Mid-Term Break BY SEAMUS HEANEY I sat all morning in the college sick bay
Counting bells knelling classes to a close. At two o'clock our neighbours
drove me home.

In the porch I met my father crying— He had always taken funerals in his
stride— And Big Jim Evans saying it was a hard blow.

The baby cooed and laughed and rocked the pram When I came in, and I was
embarrassed By old men standing up to shake my hand

And tell me they were 'sorry for my trouble'. Whispers informed strangers I
was the eldest, Away at school, as my mother held my hand

In hers and coughed out angry tearless sighs. At ten o'clock the ambulance
arrived With the corpse, stanched and bandaged by the nurses.

Next morning I went up into the room. Snowdrops And candles soothed the
bedside; I saw him For the first time in six weeks. Paler now,

Wearing a poppy bruise on his left temple, He lay in the four-foot box as in
his cot. No gaudy scars, the bumper knocked him clear.

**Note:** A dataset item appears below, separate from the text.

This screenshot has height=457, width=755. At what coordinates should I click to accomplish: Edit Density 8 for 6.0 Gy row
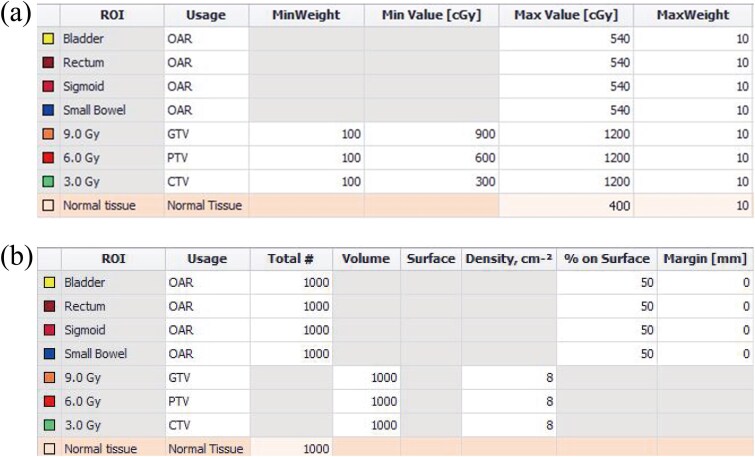click(x=508, y=401)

A four-foot box, a foot for every year.

------
discreteevent
And some time make the time to drive out west

Into County Clare, along the Flaggy Shore,

In September or October, when the wind

And the light are working off each other

So that the ocean on one side is wild

With foam and glitter, and inland among stones

The surface of a slate-grey lake is lit

By the earthed lightning of a flock of swans,

Their feathers roughed and ruffling, white on white,

Their fully grown headstrong-looking heads

Tucked or cresting or busy underwater.

Useless to think you’ll park and capture it

More thoroughly. You are neither here nor there,

A hurry through which known and strange things pass

As big soft buffetings come at the car sideways

And catch the heart off guard and blow it open.